Lo que podríamos haber sido y tal cual. Sí, lo que sigue es una llorosa mezcolanza de nostalgia y politiqueo. Para ello debo remontarme al pasado, puesto que la nostalgia futura es actualmente un producto bancario conocido como “seguro de vida”.

Éramos pequeñitos. Mis amigos y yo vivíamos agolpados en cuatro manzanas en el maravilloso barrio de Gracia, donde desempeñábamos todo nuestro jovial discurrir. Las cosas fueron cambiando y las mujeres de mis amigos embarazándose, con lo que nuestra amistad fue transmutando. Y no solo eso. Tras una investigación inexistente, a ojo, creo haber destapado otra alarmante realidad. Hoy no queda ni una de esas candorosas almas en el barrio y, tras otro examen superficial manoseando el móvil, certifico que prácticamente ninguno vivimos ni siquiera en Barcelona. Este éxodo debe significar algo. Para descubrirlo me he instalado en Valldoreix, el Beverly Hills del Vallès, donde actualmente me desintoxico de la adicción que la ciudad nos crea, y aprendo varias cosas sobre la vida en el campo y de su contraste con mi anterior pasado cosmopolita.

I. El urbanita común padece el síndrome del calamar. Como sabemos, hoy en día si le pides a un niño de la ESO que te dibuje un calamar, traza una anilla y se queda tan ancho. Lo mismo nos ocurre a los urbanitas resabiados. He visto tres veces una familia de jabalíes rondando por las inmediaciones de mi casa y esa visión hace que me sienta en un safari. También sufrí de lo lindo para expulsar un saltamontes gigante de mi casa, y tengo la ridícula sensación de haber establecido un vínculo inquebrantable con la ardilla que vive en el pino de al lado de mi casa y que se dedica todas las noches a tirar piñas sobre mi tejado para acojonarme. Resumiendo, que había perdido todo contacto con la naturaleza, con la asquerosa excepción de las palomas y las ratas.

II. Salir de fiesta no es una necesidad. Sí, puede parecer soso o que me estoy haciendo viejo. Ambas proposiciones son ciertas, pero hablo de que en Barcelona llegaba a salir cada día durante mi época de esplendor. Simplemente porque estaba ahí y había que salir o podía parecer que estabas aletargado. También había que salir porque estabas en una habitación de 10 m2 en una casa de 60 m2, y además tu compañero de piso había invitado a su ligue. Ahora cabrían siete pisos como ese en mi jardín y soy yo el que trae los ligues. Además, la gente aquí interacciona distinto, se hacen cenas amigables con las vecinas o se accede a tomar el té en un porche ajeno. No hay color.

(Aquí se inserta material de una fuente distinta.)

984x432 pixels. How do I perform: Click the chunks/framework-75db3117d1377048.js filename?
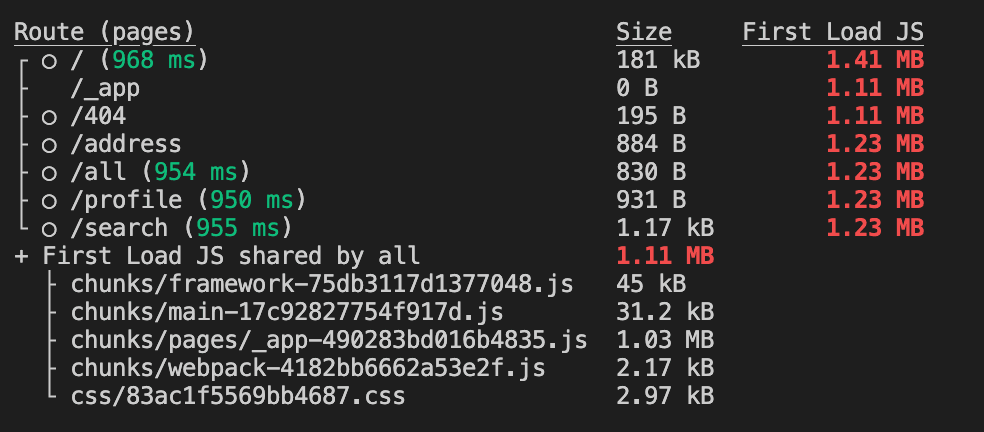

III. Vivir es caro, pero más barato que vivir bien. Aquí se gasta mucho menos. No recuerdo un día en la urbe que no me gastara mínimo 15 euros en cafés-cervezas-metro. Aquí hay muchos días que no gasto un euro, y no se muere nadie, ni siquiera yo.

IV. Tras los primeros días en el campo, cuando bajas a la city experimentas unos patéticos delirios de grandeza. Es algo pasajero, pero remarcable. Llegas y piensas: “Asfalto, gentío, ruido. Qué pringados”. Seguramente todos tienen más dinero que yo, pero puedo asegurar que cada vez que salgo de los ferrocarriles me siento rico.

V. Las picadas de mosquito son el termómetro de tu conexión con la naturaleza. Por algún capricho del destino, mi sangre no les gusta y por eso no estoy flotando en un nirvana constante. Pero aun así, cada vez que tengo visitas me piden Aután, y eso me hace sentir prácticamente indígena.

VI. Aparcar es fácil y gratis. No sé en qué momento de nuestras vidas aceptamos las imposiciones estatales que se conjuran en sentido contrario. En resumen, Barcelona es cool, pero, como cualquier gran ciudad, genera un traumático compendio de rutinas que te acaban convirtiendo en un ciborg al servicio de sus maquiavélicos mecanismos. Los políticos que la gestionan son nuestro Panoramix, creando pócima de urbanodependencia a punta pala. A eso le podíamos sumar la lógica deducción de que si ya no vivo ahí –ni la mayoría de mis amigos– es porque es una ciudad aberrantemente cara que favorece la diseminación de sus autóctonos y la infestación invasiva de los extranjeros adinerados. Lejos de ser un llanto xenofóbico, lo que esto supone es una amable resignación: adelante, seguid gastando vuestro dinero en vivir como una termita en una selva donde ya ni los árboles son de madera. Yo voy a plantar lechugas.